TO BE DONE: Pull every line of text from the material below and reproduce it word for word, leaving the pictures out.

Pointing records for screenshots and pages:

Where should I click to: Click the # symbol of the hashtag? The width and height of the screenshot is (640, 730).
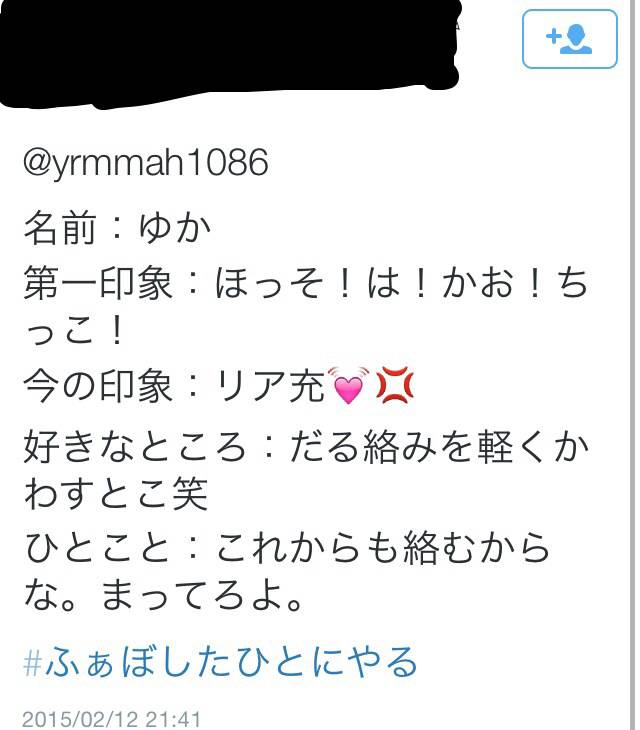[33, 663]
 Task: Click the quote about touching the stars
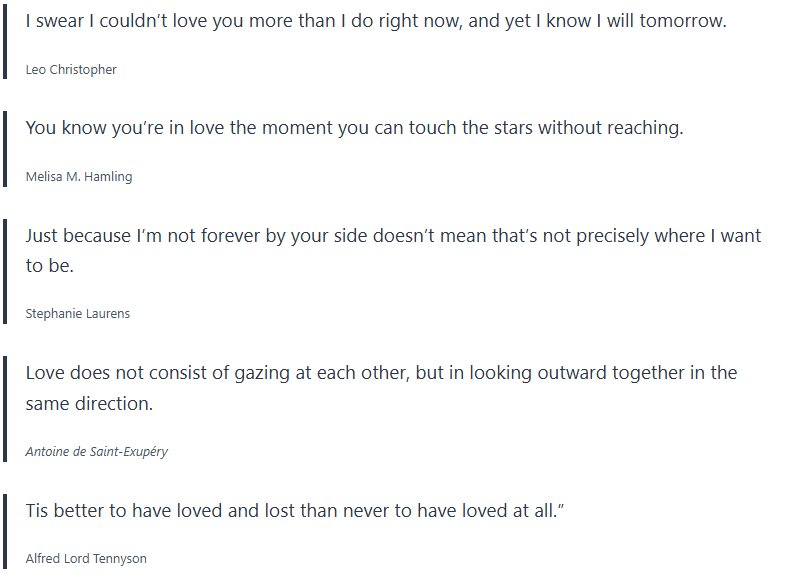pos(354,128)
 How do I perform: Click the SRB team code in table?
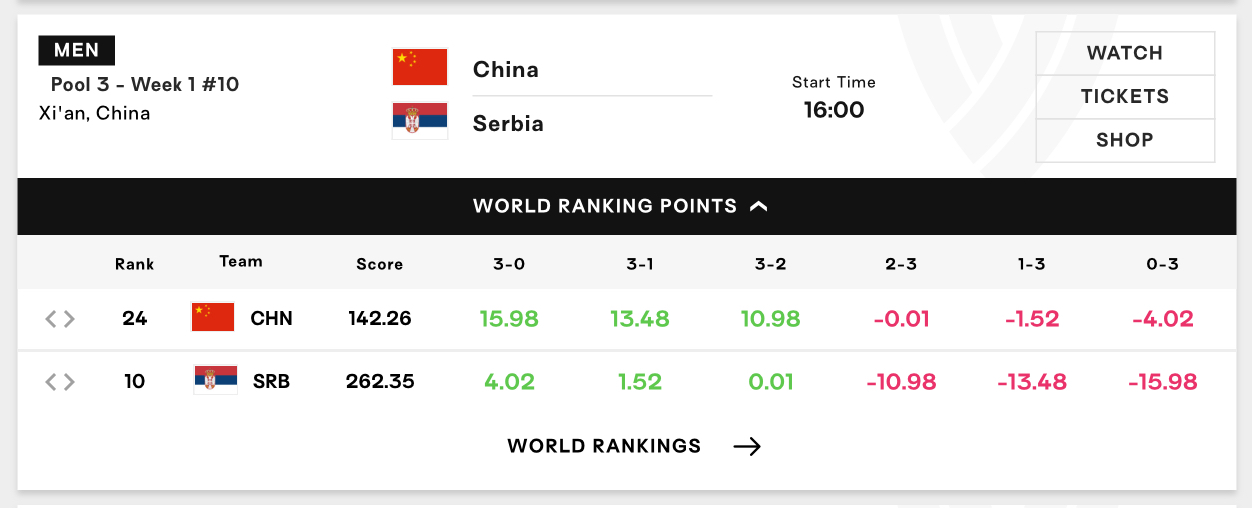coord(271,381)
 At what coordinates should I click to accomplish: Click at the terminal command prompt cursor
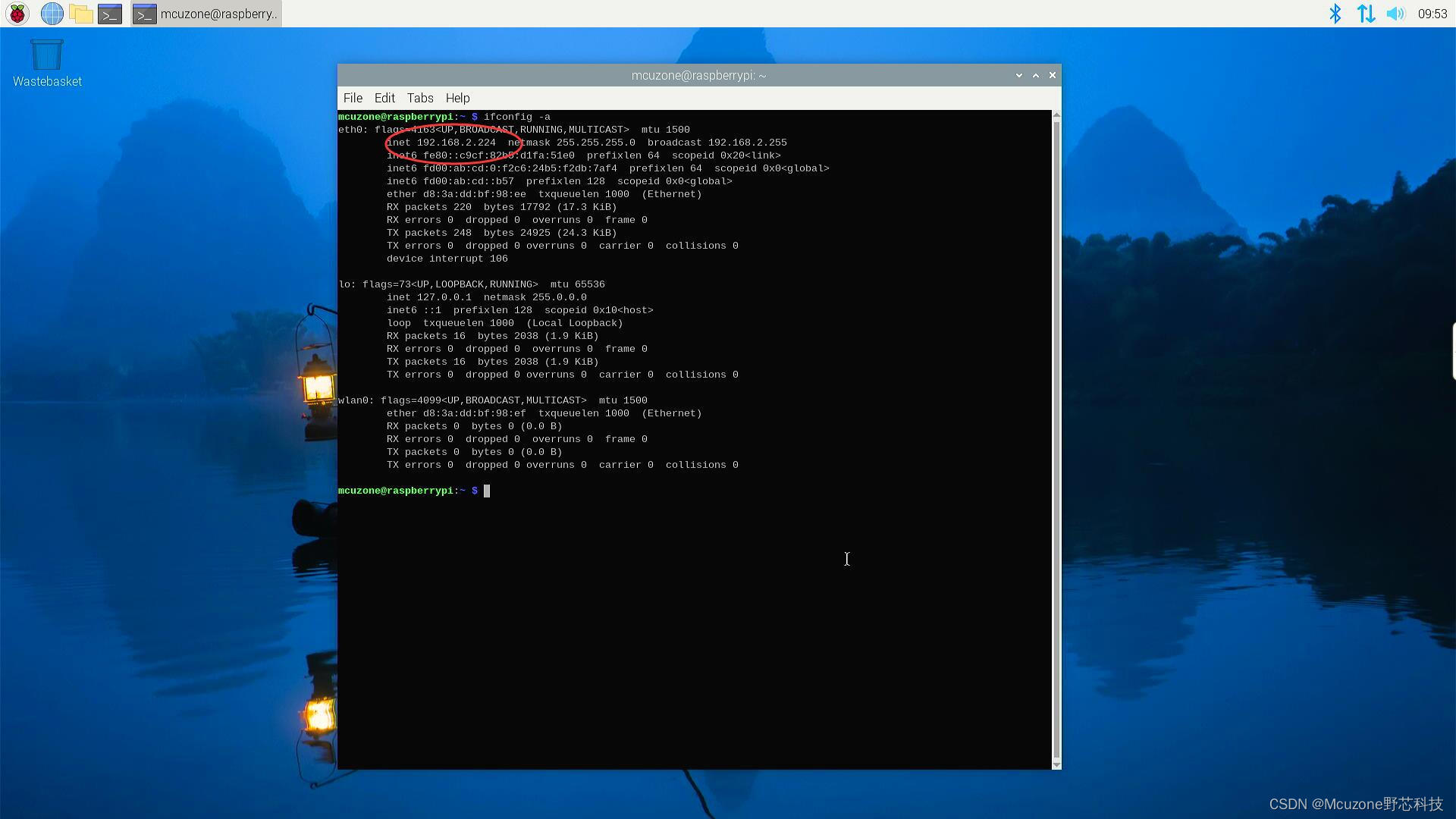coord(487,491)
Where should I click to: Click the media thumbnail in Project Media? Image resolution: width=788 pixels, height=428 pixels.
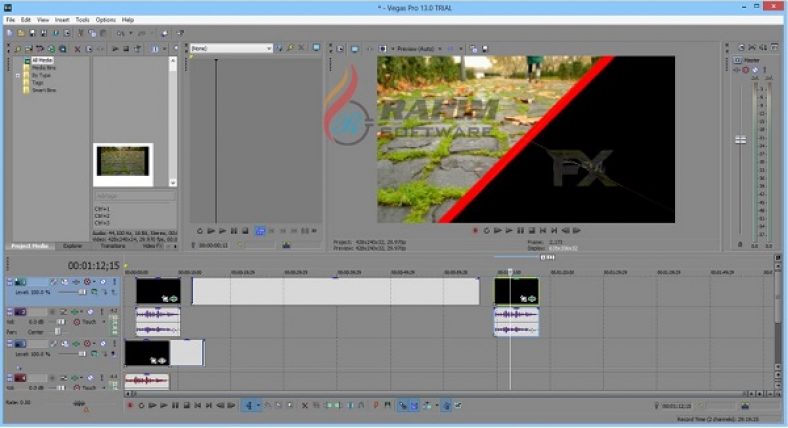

THE REPLY:
Where should I click to: Click the # symbol of the hashtag? The width and height of the screenshot is (640, 730).
[33, 663]
 Task: Click the quote about touching the stars
pos(354,128)
 How do I perform: Click the SRB team code in table?
coord(271,381)
 At what coordinates should I click to accomplish: Click at the terminal command prompt cursor
coord(487,491)
Where should I click to: Click the media thumbnail in Project Media? Image resolution: width=788 pixels, height=428 pixels.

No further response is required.